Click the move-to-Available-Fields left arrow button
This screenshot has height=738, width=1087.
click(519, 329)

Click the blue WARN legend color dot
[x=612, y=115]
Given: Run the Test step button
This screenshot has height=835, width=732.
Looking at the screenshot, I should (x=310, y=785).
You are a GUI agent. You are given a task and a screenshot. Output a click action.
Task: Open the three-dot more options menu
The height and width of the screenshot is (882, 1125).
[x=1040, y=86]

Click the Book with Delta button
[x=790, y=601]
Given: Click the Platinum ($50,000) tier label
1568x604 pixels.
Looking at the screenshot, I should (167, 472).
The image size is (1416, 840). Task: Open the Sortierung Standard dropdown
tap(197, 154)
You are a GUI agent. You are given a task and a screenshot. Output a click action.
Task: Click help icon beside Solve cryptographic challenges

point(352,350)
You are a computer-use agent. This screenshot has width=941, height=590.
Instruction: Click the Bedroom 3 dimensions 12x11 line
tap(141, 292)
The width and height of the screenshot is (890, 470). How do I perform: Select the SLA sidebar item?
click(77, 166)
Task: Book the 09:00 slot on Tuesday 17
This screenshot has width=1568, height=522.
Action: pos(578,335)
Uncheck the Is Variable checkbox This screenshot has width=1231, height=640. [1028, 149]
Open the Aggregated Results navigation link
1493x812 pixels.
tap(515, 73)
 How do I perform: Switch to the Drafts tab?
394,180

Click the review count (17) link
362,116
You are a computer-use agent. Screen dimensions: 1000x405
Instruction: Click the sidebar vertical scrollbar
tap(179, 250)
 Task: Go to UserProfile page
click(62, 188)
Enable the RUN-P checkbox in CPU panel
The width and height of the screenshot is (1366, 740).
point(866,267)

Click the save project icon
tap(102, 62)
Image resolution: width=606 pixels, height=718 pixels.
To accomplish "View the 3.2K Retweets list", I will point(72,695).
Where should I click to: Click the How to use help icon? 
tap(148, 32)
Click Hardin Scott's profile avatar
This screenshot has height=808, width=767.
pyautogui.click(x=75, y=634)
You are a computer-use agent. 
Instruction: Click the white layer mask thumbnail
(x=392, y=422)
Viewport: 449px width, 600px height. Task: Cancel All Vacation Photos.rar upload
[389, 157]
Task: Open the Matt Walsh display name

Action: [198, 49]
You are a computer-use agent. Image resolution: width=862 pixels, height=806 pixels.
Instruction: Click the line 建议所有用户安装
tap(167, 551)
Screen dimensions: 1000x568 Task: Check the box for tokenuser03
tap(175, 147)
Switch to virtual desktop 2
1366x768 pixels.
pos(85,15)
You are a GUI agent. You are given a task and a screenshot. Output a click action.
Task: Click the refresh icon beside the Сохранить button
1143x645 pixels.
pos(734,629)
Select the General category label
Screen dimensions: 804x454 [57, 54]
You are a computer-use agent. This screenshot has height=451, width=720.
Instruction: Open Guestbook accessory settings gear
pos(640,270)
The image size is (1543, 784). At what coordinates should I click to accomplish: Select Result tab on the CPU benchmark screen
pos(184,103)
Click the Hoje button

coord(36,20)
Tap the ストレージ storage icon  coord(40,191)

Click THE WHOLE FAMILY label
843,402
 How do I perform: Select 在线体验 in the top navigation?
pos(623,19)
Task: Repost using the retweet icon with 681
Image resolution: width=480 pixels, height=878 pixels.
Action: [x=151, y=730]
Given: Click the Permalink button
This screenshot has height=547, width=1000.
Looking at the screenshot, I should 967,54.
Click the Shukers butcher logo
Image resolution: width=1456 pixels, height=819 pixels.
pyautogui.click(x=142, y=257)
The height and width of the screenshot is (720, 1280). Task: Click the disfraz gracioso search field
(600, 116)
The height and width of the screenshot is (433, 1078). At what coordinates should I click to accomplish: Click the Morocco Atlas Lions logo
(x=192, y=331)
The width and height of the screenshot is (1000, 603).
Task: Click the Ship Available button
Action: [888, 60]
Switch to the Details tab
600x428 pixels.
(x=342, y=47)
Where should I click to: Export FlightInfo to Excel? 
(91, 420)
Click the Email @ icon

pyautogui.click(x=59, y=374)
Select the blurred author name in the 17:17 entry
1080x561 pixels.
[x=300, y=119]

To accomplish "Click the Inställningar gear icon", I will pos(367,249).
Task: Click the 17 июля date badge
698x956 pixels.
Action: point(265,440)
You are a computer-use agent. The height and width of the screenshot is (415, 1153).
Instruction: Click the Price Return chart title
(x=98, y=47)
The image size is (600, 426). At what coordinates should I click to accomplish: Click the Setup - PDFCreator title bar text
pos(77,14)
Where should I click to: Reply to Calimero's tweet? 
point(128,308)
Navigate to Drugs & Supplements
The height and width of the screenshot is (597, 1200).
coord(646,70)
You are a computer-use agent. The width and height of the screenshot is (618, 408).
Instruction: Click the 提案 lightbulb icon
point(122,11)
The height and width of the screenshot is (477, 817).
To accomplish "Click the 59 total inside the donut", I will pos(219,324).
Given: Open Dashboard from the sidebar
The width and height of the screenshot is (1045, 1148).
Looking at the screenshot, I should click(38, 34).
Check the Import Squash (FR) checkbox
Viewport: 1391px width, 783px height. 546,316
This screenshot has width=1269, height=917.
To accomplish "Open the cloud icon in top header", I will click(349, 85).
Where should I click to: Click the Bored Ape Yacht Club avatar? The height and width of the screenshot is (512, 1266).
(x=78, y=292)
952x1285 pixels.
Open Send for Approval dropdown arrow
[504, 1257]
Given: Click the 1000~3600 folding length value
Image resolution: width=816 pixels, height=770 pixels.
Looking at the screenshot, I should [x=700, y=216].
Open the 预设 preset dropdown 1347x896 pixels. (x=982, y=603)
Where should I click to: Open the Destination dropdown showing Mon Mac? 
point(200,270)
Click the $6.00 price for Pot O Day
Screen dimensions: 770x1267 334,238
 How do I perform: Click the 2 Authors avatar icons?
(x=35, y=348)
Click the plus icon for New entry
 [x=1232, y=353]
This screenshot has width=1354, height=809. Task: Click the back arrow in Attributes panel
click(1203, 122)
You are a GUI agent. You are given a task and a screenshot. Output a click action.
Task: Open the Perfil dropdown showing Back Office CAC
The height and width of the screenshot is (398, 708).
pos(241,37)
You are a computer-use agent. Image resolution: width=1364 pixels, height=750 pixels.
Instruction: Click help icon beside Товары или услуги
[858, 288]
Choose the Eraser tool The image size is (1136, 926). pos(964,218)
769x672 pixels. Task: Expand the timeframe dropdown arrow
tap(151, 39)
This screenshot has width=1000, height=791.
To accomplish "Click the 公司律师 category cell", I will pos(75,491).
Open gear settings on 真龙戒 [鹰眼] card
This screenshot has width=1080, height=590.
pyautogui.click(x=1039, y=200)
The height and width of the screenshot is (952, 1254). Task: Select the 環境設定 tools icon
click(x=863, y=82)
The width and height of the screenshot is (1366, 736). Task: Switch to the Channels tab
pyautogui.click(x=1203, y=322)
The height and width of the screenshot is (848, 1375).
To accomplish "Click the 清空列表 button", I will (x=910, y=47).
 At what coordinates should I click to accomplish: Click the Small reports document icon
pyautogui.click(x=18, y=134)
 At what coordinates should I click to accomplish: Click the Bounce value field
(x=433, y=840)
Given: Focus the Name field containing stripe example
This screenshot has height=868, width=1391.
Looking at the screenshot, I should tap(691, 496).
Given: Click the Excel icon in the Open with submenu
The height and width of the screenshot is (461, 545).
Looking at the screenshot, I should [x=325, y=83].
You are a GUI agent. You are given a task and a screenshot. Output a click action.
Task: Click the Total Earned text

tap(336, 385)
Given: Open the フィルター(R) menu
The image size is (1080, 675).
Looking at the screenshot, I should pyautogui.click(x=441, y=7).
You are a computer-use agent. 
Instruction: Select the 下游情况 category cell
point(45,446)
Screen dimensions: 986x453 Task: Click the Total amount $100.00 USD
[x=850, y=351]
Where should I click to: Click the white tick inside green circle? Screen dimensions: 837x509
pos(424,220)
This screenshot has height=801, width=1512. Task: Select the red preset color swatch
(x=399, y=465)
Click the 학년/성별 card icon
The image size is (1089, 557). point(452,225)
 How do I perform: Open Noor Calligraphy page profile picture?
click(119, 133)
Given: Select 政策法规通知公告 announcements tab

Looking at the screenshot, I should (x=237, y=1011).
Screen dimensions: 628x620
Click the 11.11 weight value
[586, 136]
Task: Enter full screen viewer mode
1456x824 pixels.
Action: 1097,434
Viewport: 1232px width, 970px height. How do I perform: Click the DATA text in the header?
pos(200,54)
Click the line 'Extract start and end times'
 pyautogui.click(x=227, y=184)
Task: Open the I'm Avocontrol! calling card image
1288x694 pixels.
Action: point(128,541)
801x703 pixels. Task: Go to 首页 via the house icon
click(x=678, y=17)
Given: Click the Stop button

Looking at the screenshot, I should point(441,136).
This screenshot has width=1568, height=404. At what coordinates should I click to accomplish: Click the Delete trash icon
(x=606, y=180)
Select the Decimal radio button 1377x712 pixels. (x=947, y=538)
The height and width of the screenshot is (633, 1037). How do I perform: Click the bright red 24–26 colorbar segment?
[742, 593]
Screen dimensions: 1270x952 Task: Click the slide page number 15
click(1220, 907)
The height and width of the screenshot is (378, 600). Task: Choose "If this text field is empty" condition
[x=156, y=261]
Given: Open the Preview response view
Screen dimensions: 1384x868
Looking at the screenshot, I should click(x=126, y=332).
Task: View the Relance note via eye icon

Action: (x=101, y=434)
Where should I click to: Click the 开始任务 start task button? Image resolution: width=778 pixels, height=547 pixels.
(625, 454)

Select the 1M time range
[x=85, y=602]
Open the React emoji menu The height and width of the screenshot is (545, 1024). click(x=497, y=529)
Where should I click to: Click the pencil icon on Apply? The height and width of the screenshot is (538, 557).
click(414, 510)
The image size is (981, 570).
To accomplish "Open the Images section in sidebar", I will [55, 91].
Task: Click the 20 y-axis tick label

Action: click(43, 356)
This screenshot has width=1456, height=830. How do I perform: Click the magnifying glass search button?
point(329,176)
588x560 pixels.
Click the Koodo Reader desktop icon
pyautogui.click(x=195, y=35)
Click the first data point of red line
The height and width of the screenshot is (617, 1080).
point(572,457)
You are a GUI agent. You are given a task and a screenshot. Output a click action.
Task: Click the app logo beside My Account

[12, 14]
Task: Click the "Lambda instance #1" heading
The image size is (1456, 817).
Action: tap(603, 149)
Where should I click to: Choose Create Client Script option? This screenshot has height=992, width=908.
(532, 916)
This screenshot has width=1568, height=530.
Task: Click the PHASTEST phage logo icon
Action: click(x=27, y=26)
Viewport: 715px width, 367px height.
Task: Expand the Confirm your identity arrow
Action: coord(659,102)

:::::

**WORK INSTRUCTION**
Look above for the line with "This screenshot has height=835, width=732." and the line with "Task: Open the three-dot more options menu", and reproduce exactly those two lines plus every line between, nothing more.

**ANSWER FOR THE TASK**
This screenshot has height=835, width=732.
Looking at the screenshot, I should (x=310, y=785).
You are a GUI agent. You are given a task and a screenshot. Output a click action.
Task: Open the three-dot more options menu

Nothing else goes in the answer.